◆ **Assigned task**: Using the records below, please work out how many lines contain "Reload"; answer with the number alone.

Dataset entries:
* * * * * * * * *

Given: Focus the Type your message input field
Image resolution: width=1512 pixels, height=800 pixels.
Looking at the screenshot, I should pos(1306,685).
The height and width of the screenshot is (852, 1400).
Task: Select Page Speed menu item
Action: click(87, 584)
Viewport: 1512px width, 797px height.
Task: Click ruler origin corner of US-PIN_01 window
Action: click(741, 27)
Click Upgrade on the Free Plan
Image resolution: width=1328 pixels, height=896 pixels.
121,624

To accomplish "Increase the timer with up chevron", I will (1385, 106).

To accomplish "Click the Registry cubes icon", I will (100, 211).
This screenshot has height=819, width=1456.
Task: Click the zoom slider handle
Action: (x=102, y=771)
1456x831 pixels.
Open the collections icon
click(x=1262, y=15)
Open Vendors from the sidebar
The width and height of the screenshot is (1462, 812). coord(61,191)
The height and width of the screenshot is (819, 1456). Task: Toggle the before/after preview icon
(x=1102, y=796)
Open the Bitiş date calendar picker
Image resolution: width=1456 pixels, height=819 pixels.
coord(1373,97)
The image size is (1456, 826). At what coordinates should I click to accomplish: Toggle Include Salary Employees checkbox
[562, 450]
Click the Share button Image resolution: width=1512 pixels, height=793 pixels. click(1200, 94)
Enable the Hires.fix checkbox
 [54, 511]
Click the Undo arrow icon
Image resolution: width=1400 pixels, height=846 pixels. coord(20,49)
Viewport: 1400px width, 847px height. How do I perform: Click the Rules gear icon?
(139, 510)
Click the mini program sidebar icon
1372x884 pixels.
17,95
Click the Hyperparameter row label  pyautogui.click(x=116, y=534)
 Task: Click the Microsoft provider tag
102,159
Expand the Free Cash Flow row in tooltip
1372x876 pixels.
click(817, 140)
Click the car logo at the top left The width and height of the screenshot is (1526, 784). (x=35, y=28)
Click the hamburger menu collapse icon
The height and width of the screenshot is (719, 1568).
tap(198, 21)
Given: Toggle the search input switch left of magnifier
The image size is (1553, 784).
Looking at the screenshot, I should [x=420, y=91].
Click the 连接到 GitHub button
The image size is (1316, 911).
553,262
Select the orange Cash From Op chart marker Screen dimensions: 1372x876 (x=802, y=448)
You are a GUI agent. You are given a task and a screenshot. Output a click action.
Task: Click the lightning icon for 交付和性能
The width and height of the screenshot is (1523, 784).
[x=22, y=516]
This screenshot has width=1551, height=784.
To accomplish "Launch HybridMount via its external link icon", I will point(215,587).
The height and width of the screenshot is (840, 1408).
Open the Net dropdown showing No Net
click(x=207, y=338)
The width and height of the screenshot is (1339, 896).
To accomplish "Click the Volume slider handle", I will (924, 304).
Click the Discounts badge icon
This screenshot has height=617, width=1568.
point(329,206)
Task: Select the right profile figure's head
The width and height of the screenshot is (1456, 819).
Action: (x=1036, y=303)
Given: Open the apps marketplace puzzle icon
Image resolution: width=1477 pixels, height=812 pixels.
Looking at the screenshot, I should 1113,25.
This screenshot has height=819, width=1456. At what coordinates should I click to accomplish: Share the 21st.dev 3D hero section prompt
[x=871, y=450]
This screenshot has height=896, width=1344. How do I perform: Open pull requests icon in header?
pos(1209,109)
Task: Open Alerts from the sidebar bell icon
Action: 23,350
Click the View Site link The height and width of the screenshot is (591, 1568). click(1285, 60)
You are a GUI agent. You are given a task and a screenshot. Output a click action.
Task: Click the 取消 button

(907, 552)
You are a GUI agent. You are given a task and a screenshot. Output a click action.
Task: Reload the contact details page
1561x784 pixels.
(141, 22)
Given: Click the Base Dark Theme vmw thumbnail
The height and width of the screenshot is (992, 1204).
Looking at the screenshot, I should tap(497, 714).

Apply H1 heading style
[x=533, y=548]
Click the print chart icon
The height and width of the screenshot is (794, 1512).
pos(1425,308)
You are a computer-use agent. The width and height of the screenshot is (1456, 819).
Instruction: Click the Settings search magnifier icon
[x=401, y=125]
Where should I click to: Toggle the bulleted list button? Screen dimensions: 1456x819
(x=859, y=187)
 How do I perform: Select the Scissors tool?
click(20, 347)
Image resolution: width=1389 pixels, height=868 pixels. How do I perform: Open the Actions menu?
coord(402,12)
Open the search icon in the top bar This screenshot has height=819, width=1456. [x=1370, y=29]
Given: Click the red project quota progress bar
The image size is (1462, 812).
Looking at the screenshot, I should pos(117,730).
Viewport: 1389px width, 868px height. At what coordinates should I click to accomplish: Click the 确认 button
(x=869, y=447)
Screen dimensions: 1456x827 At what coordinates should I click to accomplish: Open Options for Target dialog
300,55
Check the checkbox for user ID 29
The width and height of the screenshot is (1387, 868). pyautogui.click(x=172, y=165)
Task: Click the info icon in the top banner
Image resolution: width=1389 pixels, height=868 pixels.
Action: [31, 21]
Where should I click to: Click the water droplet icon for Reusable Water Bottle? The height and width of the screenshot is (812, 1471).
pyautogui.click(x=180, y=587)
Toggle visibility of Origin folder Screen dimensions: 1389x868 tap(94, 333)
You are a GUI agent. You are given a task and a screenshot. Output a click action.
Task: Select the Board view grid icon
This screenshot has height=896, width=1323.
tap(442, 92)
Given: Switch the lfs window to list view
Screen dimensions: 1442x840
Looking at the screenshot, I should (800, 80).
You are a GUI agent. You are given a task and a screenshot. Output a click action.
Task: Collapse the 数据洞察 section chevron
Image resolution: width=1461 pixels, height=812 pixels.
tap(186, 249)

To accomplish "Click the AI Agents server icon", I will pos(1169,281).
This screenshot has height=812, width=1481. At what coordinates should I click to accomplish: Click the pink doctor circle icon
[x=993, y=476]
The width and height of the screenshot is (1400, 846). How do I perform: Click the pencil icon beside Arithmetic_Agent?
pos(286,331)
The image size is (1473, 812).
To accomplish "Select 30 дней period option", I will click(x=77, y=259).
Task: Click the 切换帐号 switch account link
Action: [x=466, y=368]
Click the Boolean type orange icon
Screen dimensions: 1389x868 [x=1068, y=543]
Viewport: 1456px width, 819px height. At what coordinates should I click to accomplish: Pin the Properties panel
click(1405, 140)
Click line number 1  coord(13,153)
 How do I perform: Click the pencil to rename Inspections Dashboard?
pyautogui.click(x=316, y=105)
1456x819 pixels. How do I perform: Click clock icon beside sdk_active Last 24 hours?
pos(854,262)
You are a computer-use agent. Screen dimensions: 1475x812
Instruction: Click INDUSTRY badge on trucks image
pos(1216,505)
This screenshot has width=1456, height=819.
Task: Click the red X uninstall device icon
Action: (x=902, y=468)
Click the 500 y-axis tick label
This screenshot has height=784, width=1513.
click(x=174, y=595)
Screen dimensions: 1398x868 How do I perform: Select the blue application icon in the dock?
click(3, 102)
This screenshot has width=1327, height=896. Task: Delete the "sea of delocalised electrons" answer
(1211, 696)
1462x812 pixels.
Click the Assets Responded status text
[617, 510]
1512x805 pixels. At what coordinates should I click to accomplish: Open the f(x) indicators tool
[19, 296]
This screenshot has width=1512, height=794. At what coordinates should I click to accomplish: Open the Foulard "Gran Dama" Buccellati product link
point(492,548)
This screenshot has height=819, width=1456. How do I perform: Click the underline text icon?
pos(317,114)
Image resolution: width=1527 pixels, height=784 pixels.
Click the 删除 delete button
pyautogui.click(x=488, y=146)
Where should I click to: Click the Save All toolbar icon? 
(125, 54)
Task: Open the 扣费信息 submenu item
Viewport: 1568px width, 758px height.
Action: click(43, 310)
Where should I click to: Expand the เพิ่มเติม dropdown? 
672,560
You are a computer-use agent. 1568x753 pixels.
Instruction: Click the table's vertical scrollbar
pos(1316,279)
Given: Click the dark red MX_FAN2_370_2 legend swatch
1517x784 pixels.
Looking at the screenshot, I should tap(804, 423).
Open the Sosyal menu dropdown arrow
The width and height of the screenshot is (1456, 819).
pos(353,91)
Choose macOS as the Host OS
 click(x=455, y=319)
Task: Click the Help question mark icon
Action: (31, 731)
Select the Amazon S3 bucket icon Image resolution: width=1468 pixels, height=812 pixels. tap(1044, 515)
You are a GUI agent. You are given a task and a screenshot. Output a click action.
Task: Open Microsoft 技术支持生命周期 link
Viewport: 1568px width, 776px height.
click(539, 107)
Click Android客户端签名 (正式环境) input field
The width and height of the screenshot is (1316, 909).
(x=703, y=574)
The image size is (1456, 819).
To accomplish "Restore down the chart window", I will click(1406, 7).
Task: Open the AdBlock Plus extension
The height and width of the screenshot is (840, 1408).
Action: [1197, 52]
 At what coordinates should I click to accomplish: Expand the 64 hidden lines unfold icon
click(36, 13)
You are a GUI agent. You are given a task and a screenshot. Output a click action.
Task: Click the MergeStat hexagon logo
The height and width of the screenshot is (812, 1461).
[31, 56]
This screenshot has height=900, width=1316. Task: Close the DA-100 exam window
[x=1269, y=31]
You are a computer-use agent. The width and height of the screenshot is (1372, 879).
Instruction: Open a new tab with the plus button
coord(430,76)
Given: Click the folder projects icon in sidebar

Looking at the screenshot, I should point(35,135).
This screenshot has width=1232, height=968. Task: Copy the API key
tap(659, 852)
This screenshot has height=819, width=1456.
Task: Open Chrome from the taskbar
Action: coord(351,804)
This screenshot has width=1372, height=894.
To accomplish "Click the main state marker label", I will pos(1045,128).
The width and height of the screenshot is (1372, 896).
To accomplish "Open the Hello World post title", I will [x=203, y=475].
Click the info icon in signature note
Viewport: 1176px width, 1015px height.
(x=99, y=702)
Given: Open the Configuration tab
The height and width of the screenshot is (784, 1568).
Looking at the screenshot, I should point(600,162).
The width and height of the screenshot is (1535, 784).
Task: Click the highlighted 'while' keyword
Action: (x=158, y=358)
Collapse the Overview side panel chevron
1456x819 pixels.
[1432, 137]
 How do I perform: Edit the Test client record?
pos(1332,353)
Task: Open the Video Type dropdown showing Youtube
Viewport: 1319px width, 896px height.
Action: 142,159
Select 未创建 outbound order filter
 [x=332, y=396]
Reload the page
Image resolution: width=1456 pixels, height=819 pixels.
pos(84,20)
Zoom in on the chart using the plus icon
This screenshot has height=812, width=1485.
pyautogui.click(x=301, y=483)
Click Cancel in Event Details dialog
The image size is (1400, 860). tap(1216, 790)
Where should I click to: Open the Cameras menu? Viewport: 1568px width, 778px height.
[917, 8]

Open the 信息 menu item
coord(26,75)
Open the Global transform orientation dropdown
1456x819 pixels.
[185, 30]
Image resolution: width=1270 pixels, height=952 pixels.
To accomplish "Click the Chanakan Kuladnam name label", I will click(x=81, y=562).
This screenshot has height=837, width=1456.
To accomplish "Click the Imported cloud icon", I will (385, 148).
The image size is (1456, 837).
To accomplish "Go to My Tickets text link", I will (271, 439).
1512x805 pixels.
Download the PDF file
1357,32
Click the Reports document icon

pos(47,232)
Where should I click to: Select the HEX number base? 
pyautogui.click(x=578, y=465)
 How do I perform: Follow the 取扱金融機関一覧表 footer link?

* * * * * * * * *

◆ **Solution for this exercise**: 2